CV NEWS FEED // The federal agency responsible for maintaining the U.S. Capitol lifted a ban on religious ornaments for the U.S. Capitol Christmas tree this year, according to the religious rights advocacy group Christian Defense Coalition.
Each year, hundreds of Americans create handmade Christmas ornaments and send them to the Architect of the Capitol agency to be included on the Capitol Christmas tree. The ornament guidelines for previous years stipulated that “decorations cannot include religious symbols,” Christian Defense Coalition reported.
This excluded ornaments depicting traditional Christmas symbols, including the Nativity, the infant Jesus or the Holy Family.
According to a press release, the Coalition emailed the Architect of the Capitol in 2021, arguing that the religious ornament ban violated the First Amendment right to freedom of religion.

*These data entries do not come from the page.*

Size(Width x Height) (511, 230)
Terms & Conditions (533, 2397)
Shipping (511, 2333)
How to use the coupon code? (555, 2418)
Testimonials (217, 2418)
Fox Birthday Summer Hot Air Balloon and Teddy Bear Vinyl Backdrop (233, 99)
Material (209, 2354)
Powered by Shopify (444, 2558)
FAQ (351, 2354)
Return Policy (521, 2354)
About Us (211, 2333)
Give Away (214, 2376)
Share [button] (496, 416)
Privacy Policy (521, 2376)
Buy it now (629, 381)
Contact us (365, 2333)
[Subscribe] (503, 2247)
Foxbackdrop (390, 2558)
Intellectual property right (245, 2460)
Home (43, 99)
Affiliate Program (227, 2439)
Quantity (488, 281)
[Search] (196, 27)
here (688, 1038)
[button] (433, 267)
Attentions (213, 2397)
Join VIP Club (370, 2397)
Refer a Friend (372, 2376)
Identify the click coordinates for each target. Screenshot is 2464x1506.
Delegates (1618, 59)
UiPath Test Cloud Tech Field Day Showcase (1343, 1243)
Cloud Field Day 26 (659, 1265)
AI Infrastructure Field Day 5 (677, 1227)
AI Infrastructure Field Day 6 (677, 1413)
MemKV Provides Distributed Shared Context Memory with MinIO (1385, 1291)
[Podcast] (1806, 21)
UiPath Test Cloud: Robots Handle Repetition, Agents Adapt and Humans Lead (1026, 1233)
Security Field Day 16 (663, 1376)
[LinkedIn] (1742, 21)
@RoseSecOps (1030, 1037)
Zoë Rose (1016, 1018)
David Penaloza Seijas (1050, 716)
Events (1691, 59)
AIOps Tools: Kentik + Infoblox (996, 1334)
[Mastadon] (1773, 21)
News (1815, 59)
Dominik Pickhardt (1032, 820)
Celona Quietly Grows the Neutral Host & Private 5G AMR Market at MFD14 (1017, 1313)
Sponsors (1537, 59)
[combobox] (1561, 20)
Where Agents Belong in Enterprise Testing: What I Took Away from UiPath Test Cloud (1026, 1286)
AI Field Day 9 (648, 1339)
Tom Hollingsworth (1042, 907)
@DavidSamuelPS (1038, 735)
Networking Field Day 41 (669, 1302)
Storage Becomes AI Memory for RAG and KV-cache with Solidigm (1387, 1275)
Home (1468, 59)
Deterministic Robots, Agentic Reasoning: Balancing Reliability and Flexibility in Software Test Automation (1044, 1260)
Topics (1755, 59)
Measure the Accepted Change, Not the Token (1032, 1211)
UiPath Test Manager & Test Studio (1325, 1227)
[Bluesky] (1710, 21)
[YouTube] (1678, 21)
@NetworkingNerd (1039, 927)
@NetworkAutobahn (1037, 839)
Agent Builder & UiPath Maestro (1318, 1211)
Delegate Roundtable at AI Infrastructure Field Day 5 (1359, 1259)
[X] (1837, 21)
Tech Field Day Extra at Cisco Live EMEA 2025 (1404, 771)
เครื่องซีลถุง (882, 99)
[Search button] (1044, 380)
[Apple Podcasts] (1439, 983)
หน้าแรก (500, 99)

“The ‘People’s House,’ as the US Capitol Building is so rightly called, must be a place where all Americans should be afforded the right to come and peacefully celebrate and express their First Amendment Rights,” the Coalition wrote:
Since the definition of Christmas is, “the annual festival celebrating Christ’s birth,” it would be deeply concerning if ornaments celebrating His birth were prohibited and censored from being on the U.S. Capitol Christmas Tree by the order of a government agency.
This year, the Architect of the Capitol agency removed the ban on religious ornaments for the Capitol Christmas tree, stating only that ornaments may not be “divisive or offensive.”
The Rev. Patrick Mahoney, director of the Coalition, said in a press release that he is “thankful the government has removed this troubling ban on religious symbols being displayed on the 2023 U. S. Capitol Christmas Tree.”
“The First Amendment promises freedom OF religion, not freedom FROM religion,” he said. “As we celebrate the powerful message and hope of Christmas this year at the U.S. Capitol, let us also celebrate the powerful message of religious freedom and the First Amendment.”